■ Отрывок страницы:
☆ ☆ ☆ ☆
![]() |
Василий Киляков. Ищу следы невидимые: Художественная публицистика. – М.: У Никитских ворот, 2024. – 720 с. |
Из осязаемых следов этого учения, общения – открытие памятной доски на новом Доме культуры в родном для Лобанова рязанском селе Екшуре. ДК, названный именем писателя и педагога, «освятил и благословил священник отец Геннадий Рязанцев-Седогин, один из учеников Лобанова. Есть в этом глубокий смысл, нечто провиденциальное: ученик-писатель освящает Дом культуры имени своего учителя. О. Геннадий Рязанцев-Седогин – председатель правления Липецкой писательской организации «Союз писателей России», протоиерей... (Я время от времени открывал в полутьме автобуса подаренную им книгу, читал первое, что открывала рука, читал из его нового романа: «Становящийся смысл» – это строящийся храм, место на земле, через которое проходит ось мироздания...)» Ну и сама книга Килякова, конечно, тоже весьма осязаема. В ней использованы документальные материалы, свидетельства из архива профессора Лобанова, подготовленные к печати его вдовой Татьяной Окуловой, хранительницей его рукописей.
Тот, кто читал прозу Килякова, знает: оптика и высказывание писателя могут травмировать, корябать и царапать личную идентификацию, мешать комфорту, напоминать о том, что полноценность жизни – это не один лишь кайф. Не хочется даже думать о том, как это дается автору. Этот посыл облечен в классический, ровный литературный стиль, от которого трудно оторваться. Это сложная проза, не для тех, кто страшится оценивать и врачевать собственные нравственные раны и общественные язвы, но именно тем и полезна. Но Киляков – один из сильных прозаиков, по-настоящему добросердечный человек, который страдает от всякой несправедливости, не любит тех, кто потворствует злу и насилию, спешит поделиться своими ощущениями… А потому дух иной раз захватывает от этой прозы. Таков писатель и в публицистике.
«Так что же такое жизнь? В самом деле – «Луковка» Достоевского?» Ничего себе вопрос. У каждого на него свой ответ, или нет никакого – за что не осудишь. И дальше сразу: «Но как же сурово, жестко и безжалостно противостоит нынешний мир всем им, классикам нашим: и Достоевскому, и Лобанову, и Астафьеву, и Абрамову, и Распутину... И Бунину, и Куприну... И Льву Толстому даже! Этот «новый мир» противостоит всей нашей русской культуре…» Эта луковка из притчи, приведенной в романе «Братья Карамазовы», из притчи о злющей бабе, которую черти сунули в огненное озеро за неимением каких-либо добродетелей, но ангел-хранитель хотел ее вытянуть оттуда, поскольку она выдернула в огороде и подала нищенке ту самую луковку. Однако луковка порвалась от ее неизбывной злобы, даже посмертной, этой луковкой жизнь не ограничивается. К тому же что толку тосковать по Золотому веку, по той сословной литературе и критике, письму богатых дворян и относительно бедных разночинцев, действительно значительному? Оно и без наших сетований вечно. Здесь Киляков в определенной мере противоречит сам себе, своему же письму. Его книга – факт создания подобной, укорененной литературы и одновременно описание этого факта. Литература-то никуда не делась и воспроизводится, покуда есть такие писатели и критики, как Василий Киляков, бережно и благодарно воспринявшие преемственность наставников. Это род светского рукоположения в области искусства, оно накладывает определенные обязательства и ограничения. Не всякий с этим справится, нужно неколебимое внутреннее стремление. У Василия Килякова такое есть.
☆ ☆ ☆ ☆
■ Фрагменты записей:
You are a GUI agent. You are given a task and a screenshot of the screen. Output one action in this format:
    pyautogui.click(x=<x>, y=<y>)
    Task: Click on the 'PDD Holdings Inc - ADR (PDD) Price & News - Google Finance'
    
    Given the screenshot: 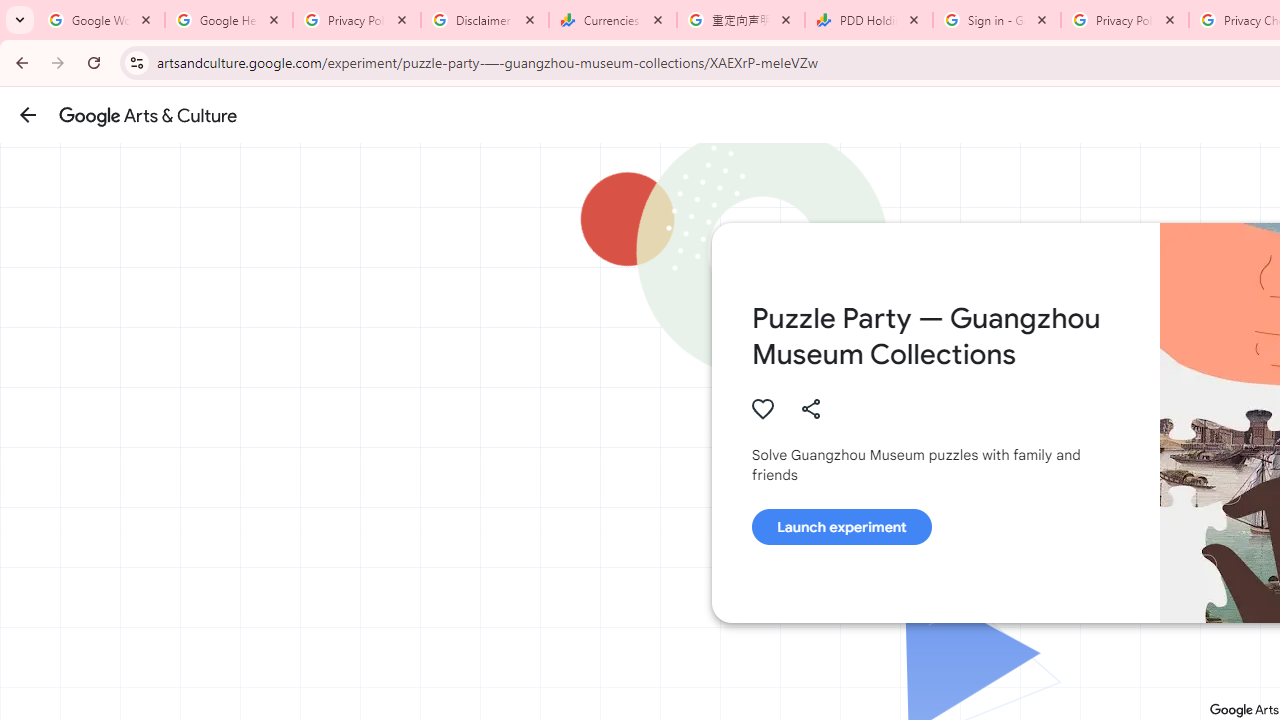 What is the action you would take?
    pyautogui.click(x=869, y=20)
    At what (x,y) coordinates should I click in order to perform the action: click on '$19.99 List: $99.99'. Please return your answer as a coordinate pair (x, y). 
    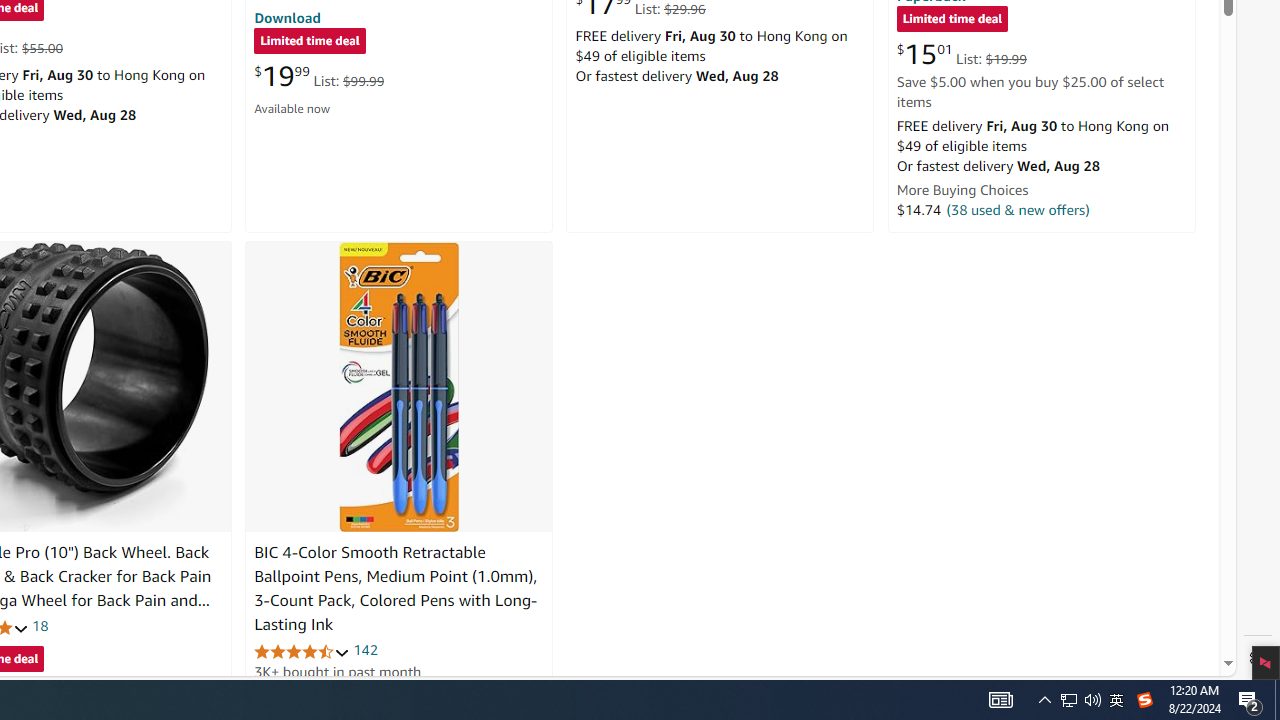
    Looking at the image, I should click on (318, 75).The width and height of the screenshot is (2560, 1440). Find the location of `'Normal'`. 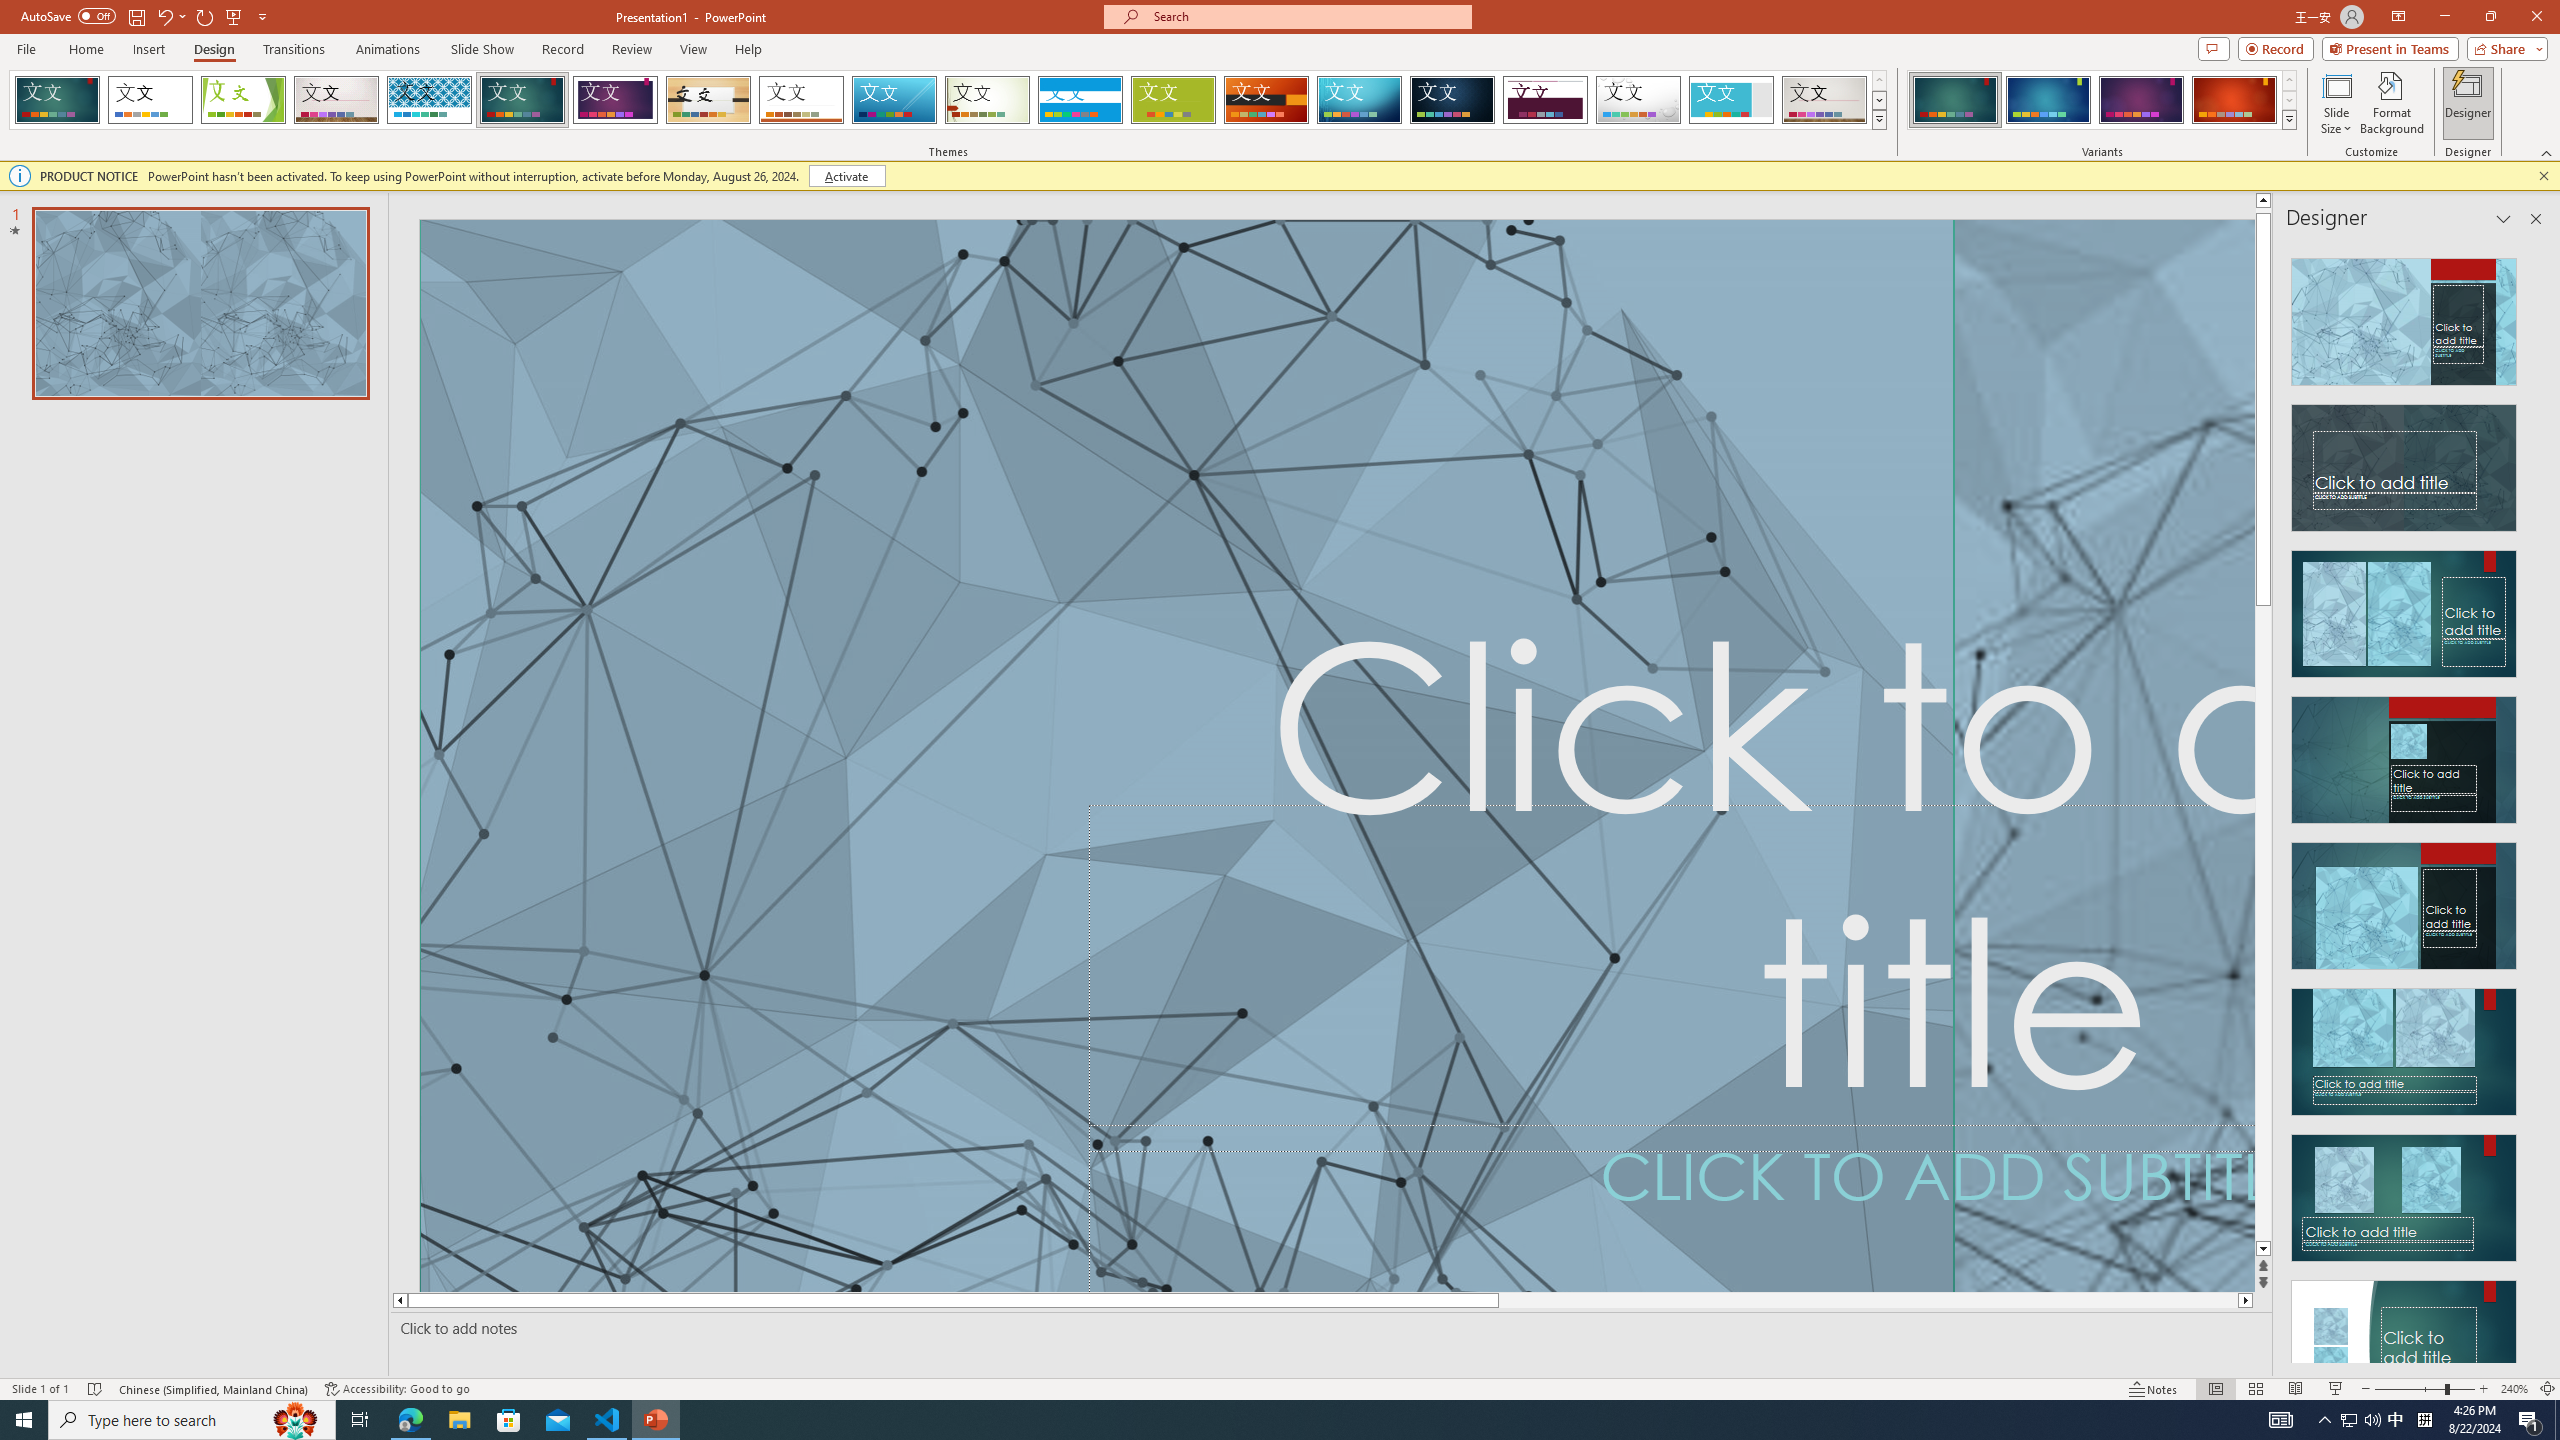

'Normal' is located at coordinates (2214, 1389).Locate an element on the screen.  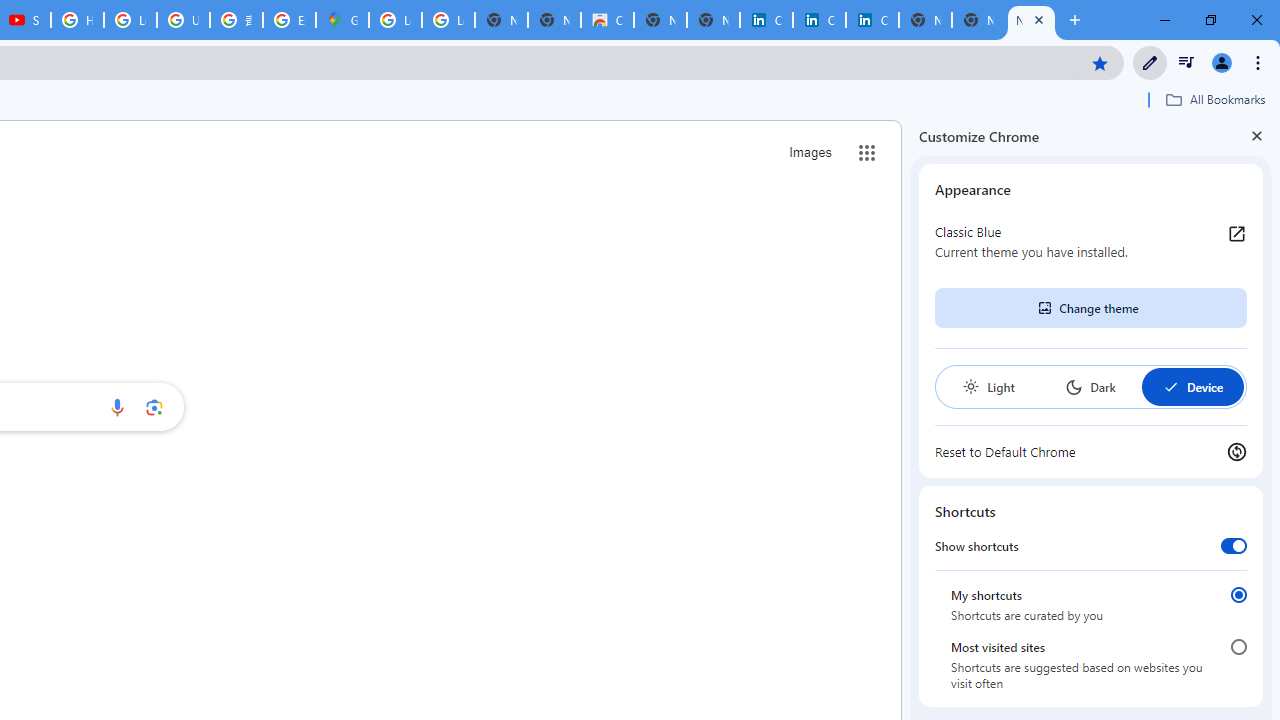
'Search for Images ' is located at coordinates (810, 152).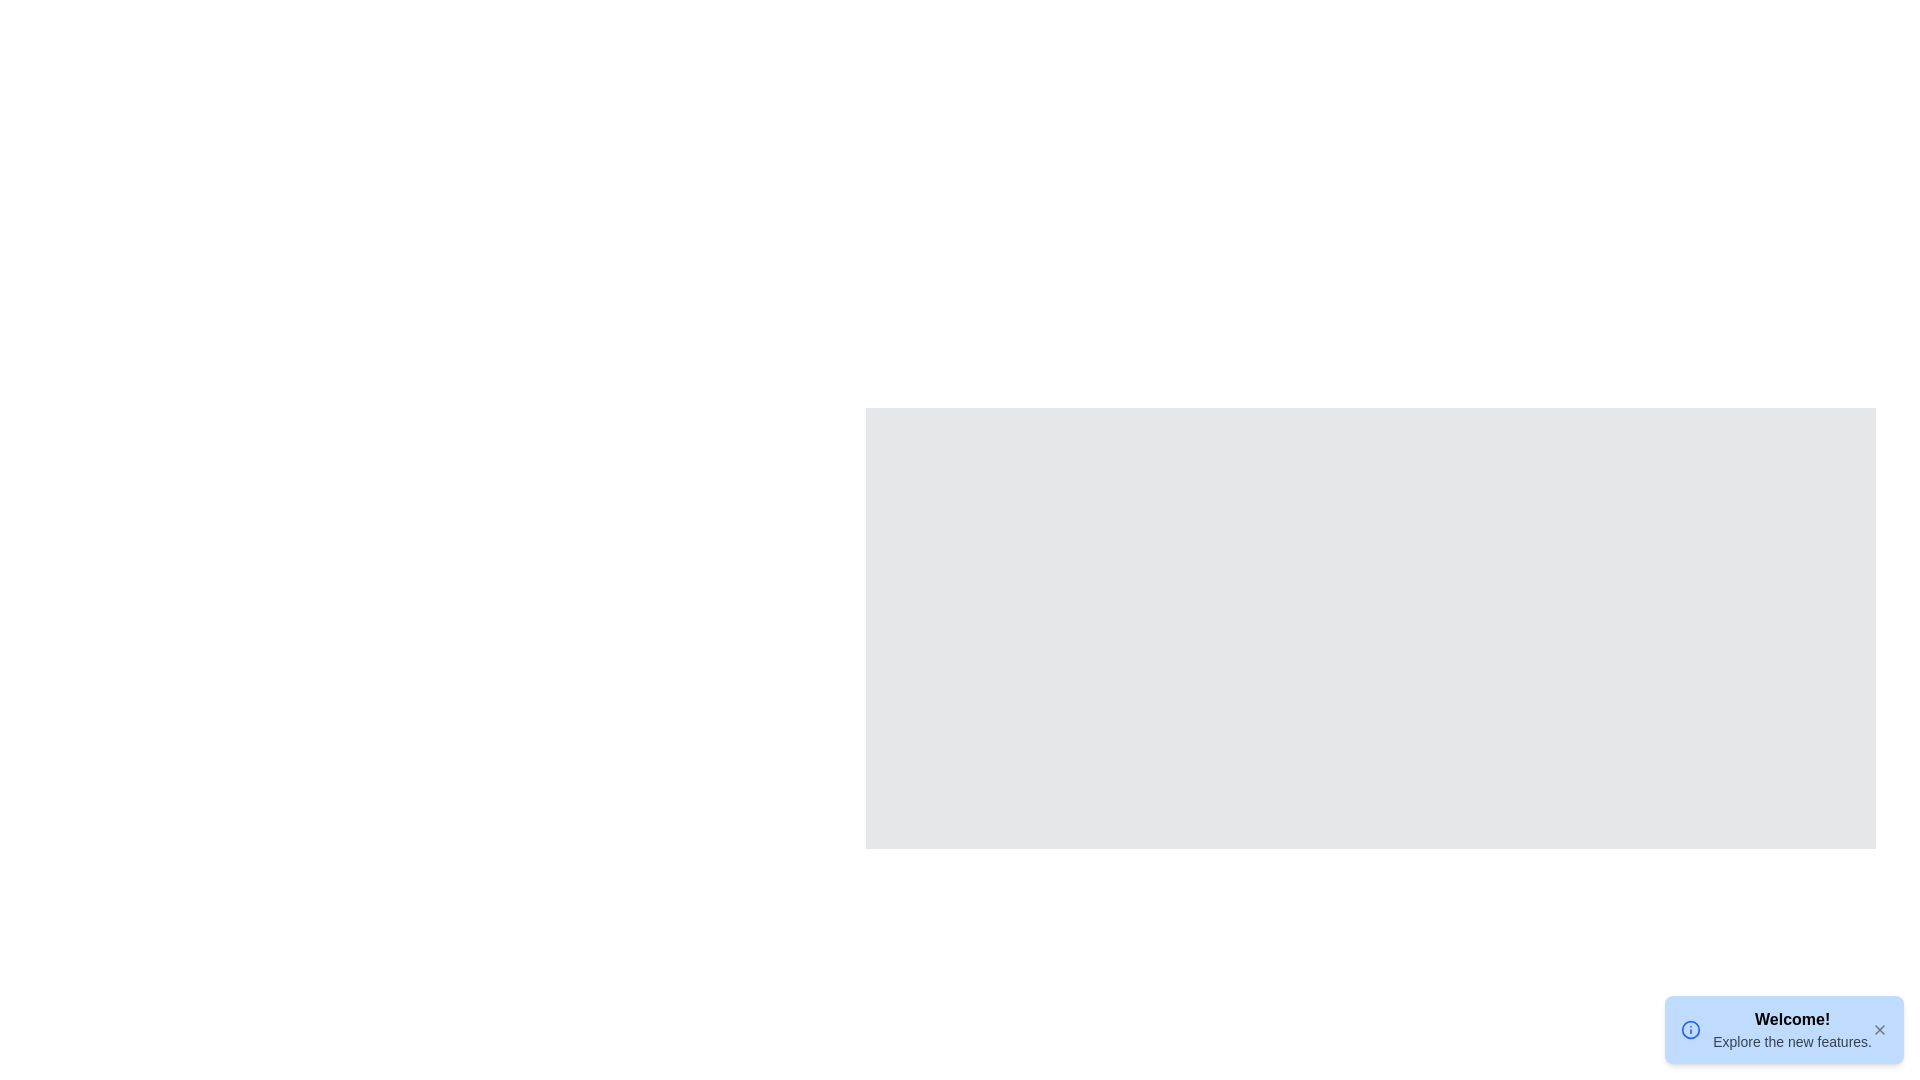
☆ ☆ ☆ ☆
■ Задание:
Обновите отрывок о книге Килякова: перепишите всё от «Тот, кто читал» до «и в публицистике.», поставив «язык» на место «стиль». Записи тут не понадобятся.

■ Ответ:
Тот, кто читал прозу Килякова, знает: оптика и высказывание писателя могут травмировать, корябать и царапать личную идентификацию, мешать комфорту, напоминать о том, что полноценность жизни – это не один лишь кайф. Не хочется даже думать о том, как это дается автору. Этот посыл облечен в классический, ровный литературный язык, от которого трудно оторваться. Это сложная проза, не для тех, кто страшится оценивать и врачевать собственные нравственные раны и общественные язвы, но именно тем и полезна. Но Киляков – один из сильных прозаиков, по-настоящему добросердечный человек, который страдает от всякой несправедливости, не любит тех, кто потворствует злу и насилию, спешит поделиться своими ощущениями… А потому дух иной раз захватывает от этой прозы. Таков писатель и в публицистике.